Common peripheral inflammatory diseases: an underestimated stroke risk factor

Study code

Lead researcher
Dr Kieron South

Study type
Data only

Institution or company
University of Manchester

Researcher type

Speciality area
Stroke, Gastroenterology, Musculoskeletal Disorders, Haematology


Approximately a third of all stokes; and as many as half of those occurring in adults aged under 49 years of age, cannot be explained by considering common causes or risk factors.
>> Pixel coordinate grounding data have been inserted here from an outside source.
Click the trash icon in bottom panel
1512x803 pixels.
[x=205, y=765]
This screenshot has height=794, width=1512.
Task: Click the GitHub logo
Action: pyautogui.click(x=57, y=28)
Inflammatory diseases of the peripheral organs (e.g. rheumatoid arthritis and inflammatory bowel disease), which affect around 10% of the UK population, may represent an under-researched but clinically relevant stroke risk factor.

Our hypothesis is that these pathologies may cause an increase in stroke incidence and/or severity through von Willebrand factor (VWF)-driven systemic thrombo-inflammation, similar to that observed during infection (e.g. bacterial pneumonia, COVID-19 etc).

We have devised a programme of work focussed on epidemiological analysis, to define the potential link between inflammatory disease and incident stroke, and analysis of patient samples to substantiate a possible causal role of VWF in this context. Establishing a causal mechanism linking inflammatory disease and stroke would provide rationale for prospective studies of these patient populations providing a meaningful contribution to the prevention/treatment of stroke and benefit to patients.

Potential patient benefit:

Although not a novel concept, the precise role of peripheral inflammation in the incidence of ischaemic stroke, its significance in the clinical setting and its targeting as a stroke prevention strategy are all under-researched. These analyses would give a strong rationale for future prospective studies of inflammatory disease patient populations and randomised controlled trials of anti-inflammatory approaches for primary and secondary stroke prevention.